The sauce (without pasta) keeps in the fridge for up to 4 days or in the freezer for up to 3 months. This recipe deliberately makes enough sauce for 2 serves. Reserve the second portion in an airtight container straight after cooking. To use later, reheat the sauce in a pan, add freshly cooked pasta with a splash of pasta water, toss to coat and finish with Pecorino. Do not store cooked pasta in the sauce as it absorbs the liquid and goes soft.


FAQs

Do I have to use guanciale? Traditionally yes, and it makes a genuine difference. Guanciale has more fat than pancetta and a specific uncured pork flavour that the dish is built around. Pancetta is the best substitute and gives a very similar result. Bacon works in a pinch but the smoky flavour shifts the dish noticeably away from its Roman character. Worth finding guanciale from an Italian deli if you can.


Can I skip the wine? You can. The wine deglazes the pan and adds background acidity and depth to the sauce. If you’d rather leave it out, add an extra splash of pasta water to deglaze and a small squeeze of lemon juice or a teaspoon of red wine vinegar with the tomatoes to recover some of the acidity. The sauce will be slightly rounder and less layered without it but still very good.


Why use whole canned tomatoes instead of crushed? Whole tomatoes tend to be better quality in most brands, less watery and with more concentrated flavour than pre-crushed. Crushing them yourself during cooking also means you control the final texture. Break them down more for a smoother sauce, less for a chunkier one. With pre-crushed, that texture decision has already been made for you, and the liquid content is usually higher.

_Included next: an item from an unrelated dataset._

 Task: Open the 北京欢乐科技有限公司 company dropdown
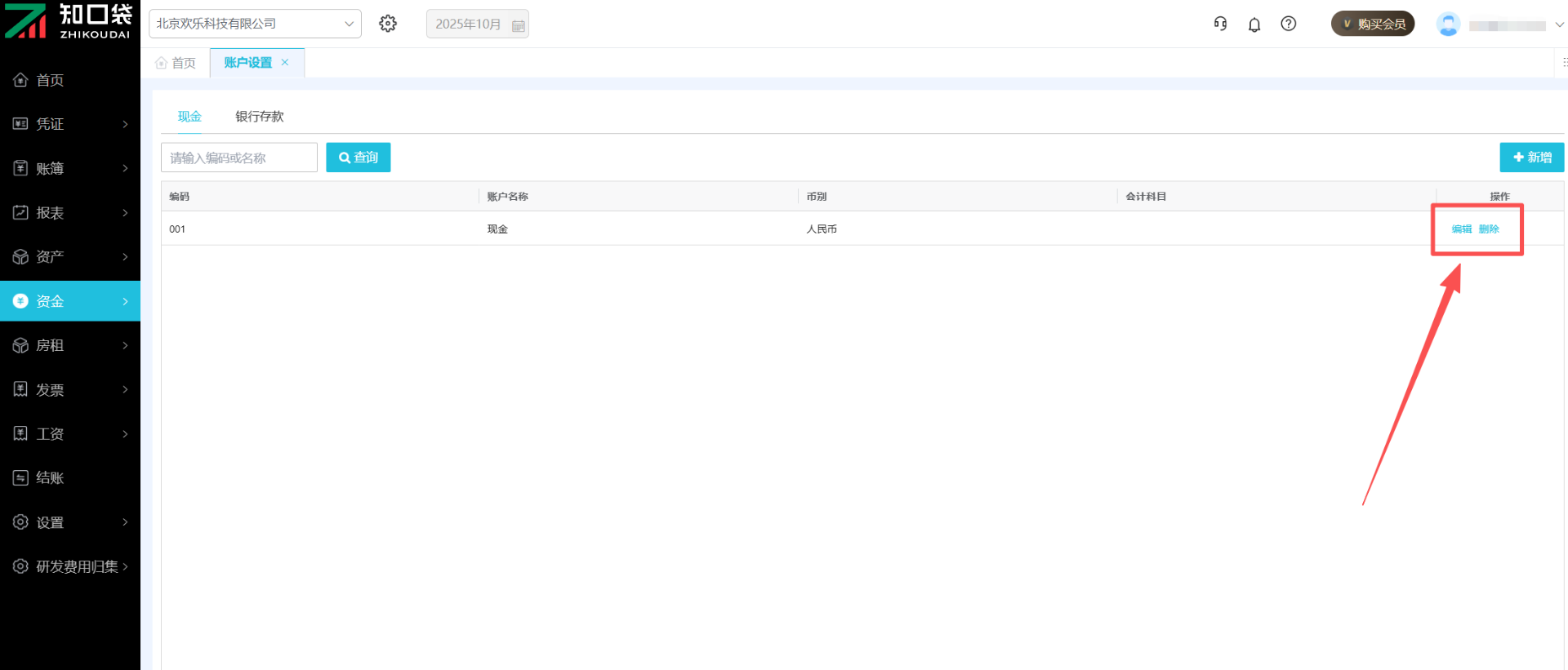[x=255, y=24]
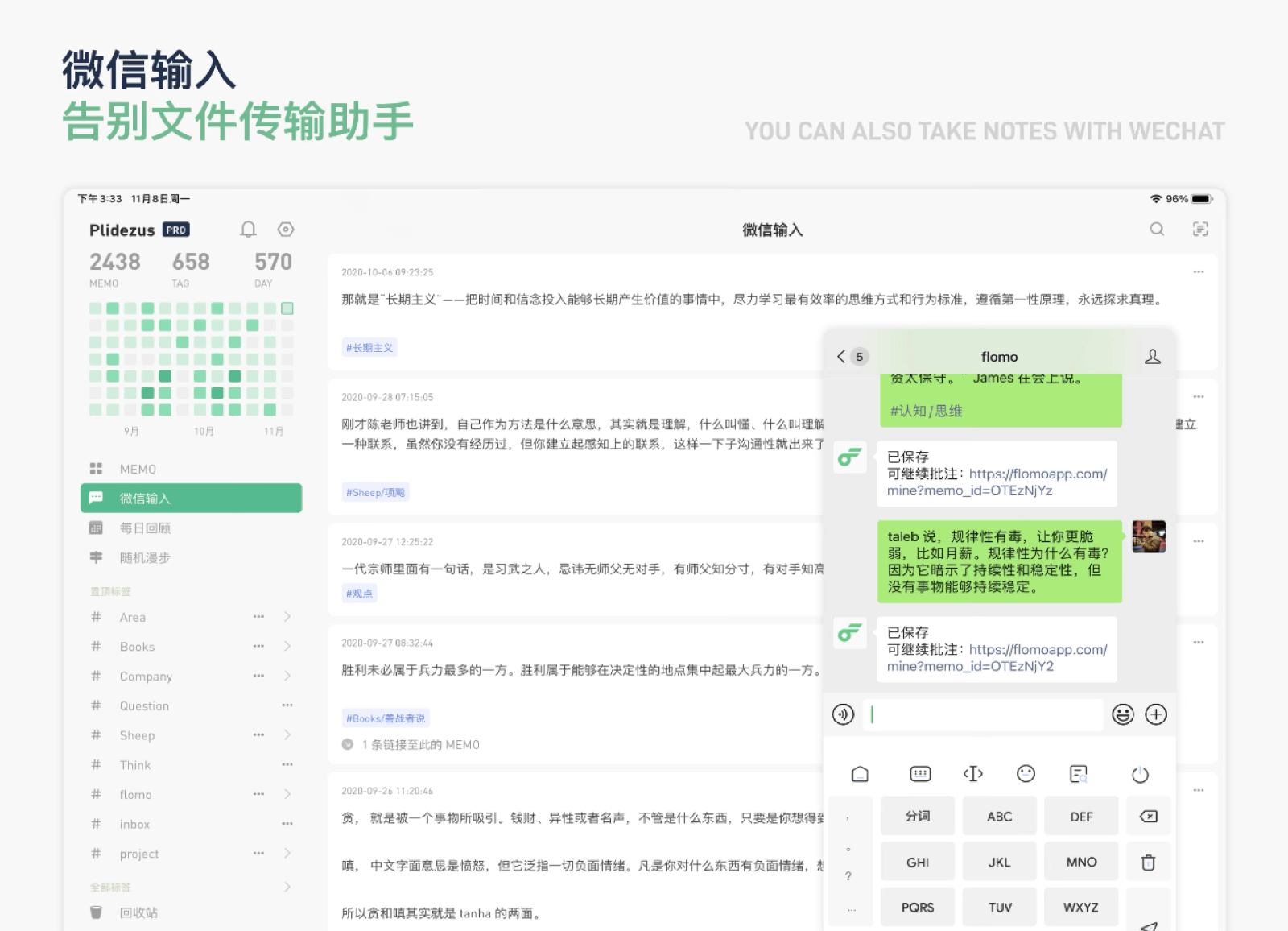Open 每日回顾 in the sidebar
This screenshot has width=1288, height=931.
(x=145, y=528)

What pasta shape works best? Spaghetti is the most common and works very well. Bucatini is the traditional Roman choice: thick, hollow pasta like spaghetti with a hole through the middle, which holds the sauce inside the tube as well as on the outside. Rigatoni is also used in some versions. Avoid very thin pasta like angel hair as it doesn’t have enough body to hold up to the richness of the sauce.